§ **TASK DETAILS**
Can you render the stretch of data from the line containing "Given: Open the 剑川 county link" through the line containing "709x822 pixels. 353,410" as a Markdown table with the columns No. and Content, numbering each line and skipping any blank ones?

━━ ENTRIES PROVIDED ━━

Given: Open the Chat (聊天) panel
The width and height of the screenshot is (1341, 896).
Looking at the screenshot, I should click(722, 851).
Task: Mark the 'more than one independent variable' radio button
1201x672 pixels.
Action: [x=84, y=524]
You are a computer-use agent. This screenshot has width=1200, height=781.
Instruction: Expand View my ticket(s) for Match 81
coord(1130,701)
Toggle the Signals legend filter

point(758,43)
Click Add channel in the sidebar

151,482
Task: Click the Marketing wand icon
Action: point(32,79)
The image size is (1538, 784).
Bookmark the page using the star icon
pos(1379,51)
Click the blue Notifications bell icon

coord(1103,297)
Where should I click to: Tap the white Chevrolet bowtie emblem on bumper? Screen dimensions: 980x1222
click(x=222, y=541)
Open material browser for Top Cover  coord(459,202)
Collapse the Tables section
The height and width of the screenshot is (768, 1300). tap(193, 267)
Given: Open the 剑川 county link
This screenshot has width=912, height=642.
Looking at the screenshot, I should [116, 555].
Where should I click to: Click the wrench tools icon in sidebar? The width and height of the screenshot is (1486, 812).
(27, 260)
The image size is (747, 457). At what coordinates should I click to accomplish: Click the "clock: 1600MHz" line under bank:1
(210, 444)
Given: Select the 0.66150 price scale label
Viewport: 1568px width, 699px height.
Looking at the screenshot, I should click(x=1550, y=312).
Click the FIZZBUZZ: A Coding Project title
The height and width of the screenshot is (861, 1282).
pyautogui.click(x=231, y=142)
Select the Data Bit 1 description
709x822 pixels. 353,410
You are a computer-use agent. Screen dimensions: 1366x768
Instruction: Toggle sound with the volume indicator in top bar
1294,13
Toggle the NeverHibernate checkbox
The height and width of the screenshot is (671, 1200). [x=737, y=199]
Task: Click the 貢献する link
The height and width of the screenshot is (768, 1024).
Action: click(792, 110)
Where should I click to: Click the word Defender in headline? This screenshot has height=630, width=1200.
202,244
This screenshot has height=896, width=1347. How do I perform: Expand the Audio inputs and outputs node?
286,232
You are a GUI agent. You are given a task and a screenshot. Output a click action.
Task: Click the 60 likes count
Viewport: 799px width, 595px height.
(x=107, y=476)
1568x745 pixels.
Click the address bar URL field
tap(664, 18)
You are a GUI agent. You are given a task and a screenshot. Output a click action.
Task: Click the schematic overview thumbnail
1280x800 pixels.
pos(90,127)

━━━

§ **RESULT OF THE TASK**
| No. | Content |
|---|---|
| 1 | Given: Open the 剑川 county link |
| 2 | This screenshot has width=912, height=642. |
| 3 | Looking at the screenshot, I should [116, 555]. |
| 4 | Where should I click to: Click the wrench tools icon in sidebar? The width and height of the screenshot is (1486, 812). |
| 5 | (27, 260) |
| 6 | The image size is (747, 457). At what coordinates should I click to accomplish: Click the "clock: 1600MHz" line under bank:1 |
| 7 | (210, 444) |
| 8 | Given: Select the 0.66150 price scale label |
| 9 | Viewport: 1568px width, 699px height. |
| 10 | Looking at the screenshot, I should click(x=1550, y=312). |
| 11 | Click the FIZZBUZZ: A Coding Project title |
| 12 | The height and width of the screenshot is (861, 1282). |
| 13 | pyautogui.click(x=231, y=142) |
| 14 | Select the Data Bit 1 description |
| 15 | 709x822 pixels. 353,410 |